▶ [ACTIVITY 1]: In the forum thread about the system of equations, what does betel say you get by inserting the first and third equation into the second?
▶ [ACTIVITY 2]: Rewrite the forum thread about the system of equations starting with "where $$A$$, $$B$$, and" and going on through "c,$$ and $$d$$?", with "fixed values" substituted for "constants".
▶ [ACTIVITY 3]: Shorten the paragraph of the forum thread about the system of equations that begins "Solving for", keeping its main facts.

What kind of problem is this and what tools can we use to tackle it?

[LuculentCabal]

Basically I have the following system:

$$ac = A$$

$$ad + bc = B$$

$$bd = C$$


where $$A$$, $$B$$, and $$C$$ are constants.

Solving for $$a, b, c,$$ and $$d$$, what kind of problem/system am I encountering and what appropriate tools (vectors and/or numerical methods perhaps[?]) would help to find the set of solutions for $$a, b, c,$$ and $$d$$?

I know that the system factors a trinomial but I don't know what kind of problem is presented by the system itself.

Thanks in advance for any insight.

 

[betel]

Inserting the first and third equation into the second gives you a quadratic equation (altghough for a product of two unknowns).
You will still end up with one unknown variable as you do not have enough equations.

 

[LuculentCabal]

You will still end up with one unknown variable as you do not have enough equations.

Could there still be numerical methods for finding the solutions?

Thanks for your reply.

 

[mikeph]

My messing around on MATLAB. Not sure how useful it is...

EDU>> syms a b c A B C
EDU>> sol = solve('a*c = A','a*d + b*c = B','b*d = C');
EDU>> [a;sol.b(1);sol.c(1);sol.d(1)]
ans =
                                 a
 a*(1/2*B-1/2*(B^2-4*A*C)^(1/2))/A
                               A/a
   (1/2*B+1/2*(B^2-4*A*C)^(1/2))/a
EDU>> [a;sol.b(2);sol.c(2);sol.d(2)]
ans =
                                 a
 a*(1/2*B+1/2*(B^2-4*A*C)^(1/2))/A
                               A/a
   (1/2*B-1/2*(B^2-4*A*C)^(1/2))/a

I guess that's two sets of solutions?

▶ [DATA EXTRACT]:
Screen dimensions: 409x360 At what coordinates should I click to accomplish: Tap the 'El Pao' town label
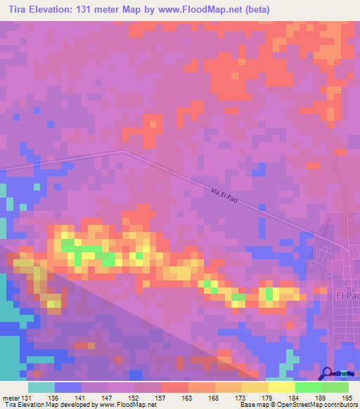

▶ [FINAL ANSWER 1]: A quadratic equation, although for a product of two unknowns.

▶ [FINAL ANSWER 2]:
where $$A$$, $$B$$, and $$C$$ are fixed values.

Solving for $$a, b, c,$$ and $$d$$, what kind of problem/system am I encountering and what appropriate tools (vectors and/or numerical methods perhaps[?]) would help to find the set of solutions for $$a, b, c,$$ and $$d$$?

▶ [FINAL ANSWER 3]: When solving for a, b, c, and d, what kind of problem or system is this, and what tools (perhaps vectors or numerical methods) would help find the set of solutions?